For a few weeks, it was beginning to look like the schism between Donald Trump and the Republican Party would turn out to be much ado about nothing. Since clinching the nomination, outspoken foes like Mitch McConnell, Paul Ryan, Marco Rubio, Lindsey Graham, and others have offered their (hesitant, but still…) support to the billionaire. Insisting that there was nothing more important than defeating Hillary Clinton, the Republican leadership seemed ready to rebuild burned bridges.
This week, however, things started to sour once again. After Trump said that Gonzalo Curiel – the judge presiding over a lawsuit against Trump University – was biased due to his Mexican heritage, it became quickly evident that those once-doused flames could easily spark up again.

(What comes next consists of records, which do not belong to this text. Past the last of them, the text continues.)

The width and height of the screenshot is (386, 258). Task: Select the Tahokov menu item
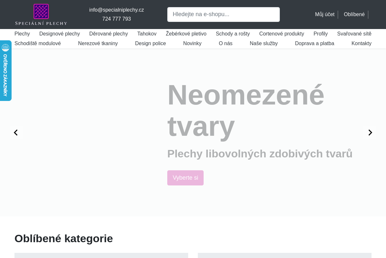pos(147,34)
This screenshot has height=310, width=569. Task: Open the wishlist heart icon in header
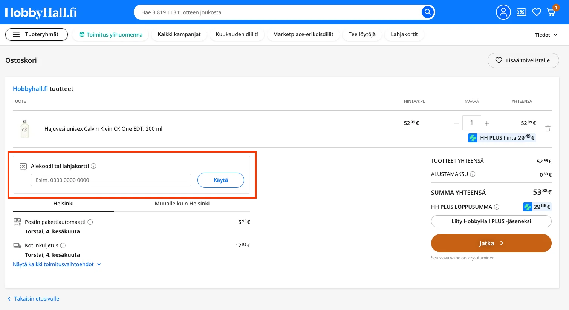[537, 12]
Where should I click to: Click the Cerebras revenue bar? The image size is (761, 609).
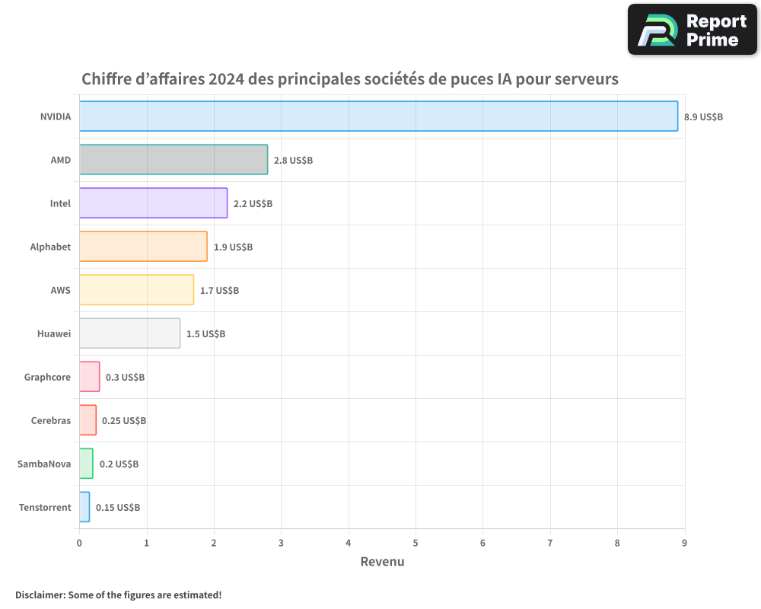87,420
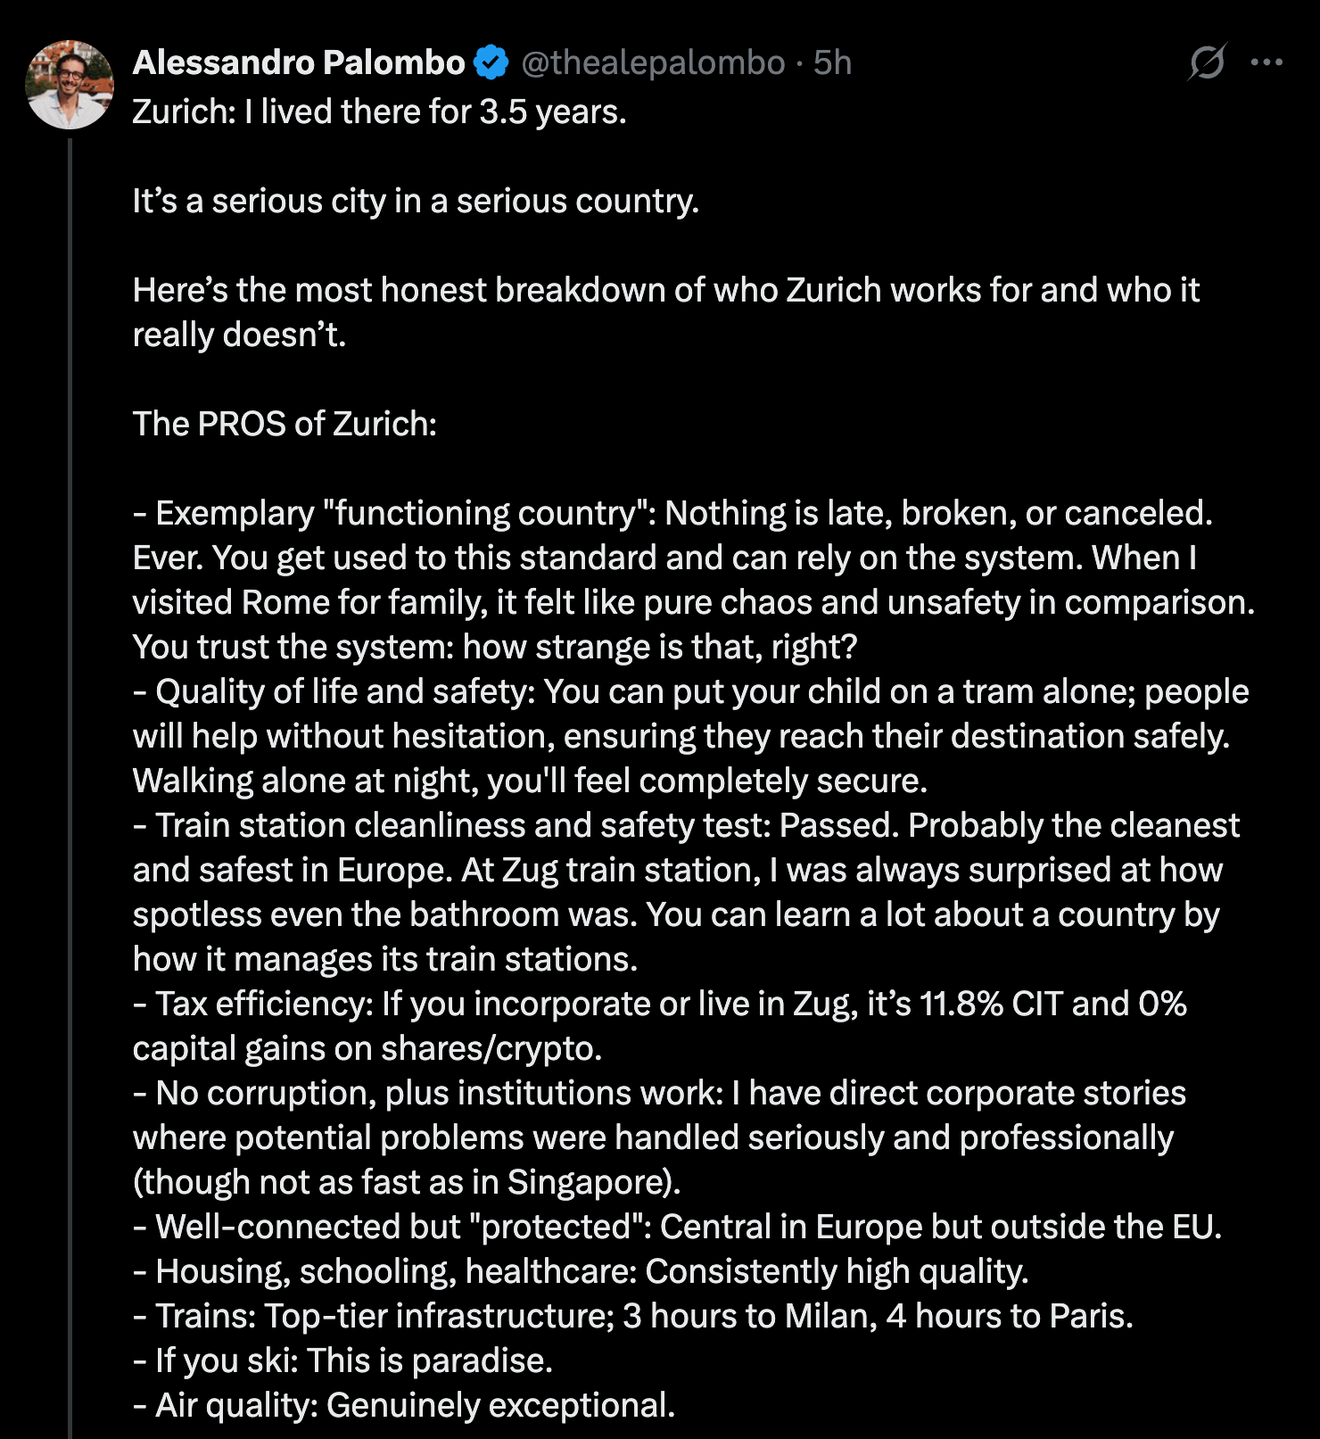Select the 'serious city in a serious country' sentence
Screen dimensions: 1320x1439
tap(416, 201)
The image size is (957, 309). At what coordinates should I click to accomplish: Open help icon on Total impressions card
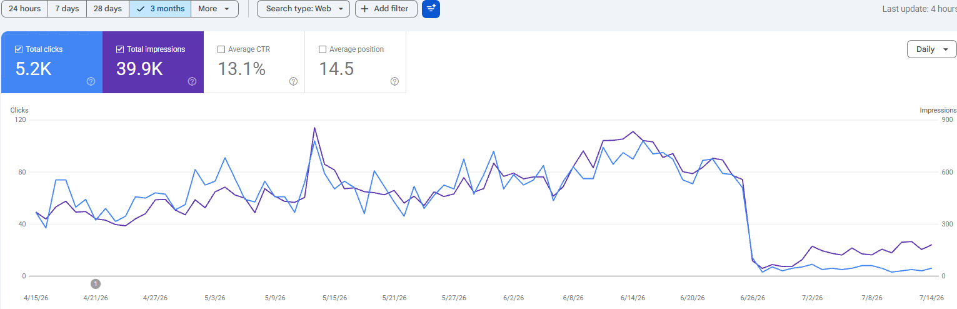point(192,81)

“I don’t agree with what he had to say,” said McConnell on Meet the Press. “This is a man who was born in Indiana. All of us came here from somewhere else. Almost all Americans are either near-term immigrants like my wife, who came here at age 8 not speaking a word of English, or the rest of us whose ancestors were risk-takers who came here and made this country great.”
Paul Ryan, days after finally endorsing Trump, seemed frustrated as well. “Look, the comment about the judge, just was out of left field for my mind,” he said Friday. “It’s reasoning I don’t relate to. I completely disagree with the thinking behind that.”
Even Newt Gingrich, one of Trump’s loyal supporters, expressed irritation with the nominee. “I don’t know what Trump’s reasoning was and I don’t care,” he said in a Washington Post interview. “His description of the judge in terms of his parentage is completely unacceptable.”
Trump, in true Trump fashion, doesn’t seem too concerned. In fact, he added fuel to the fire on Sunday when CBS’s John Dickerson asked him if he would have the same concerns about a Muslim judge.
“That would be possible, absolutely,” Trump said.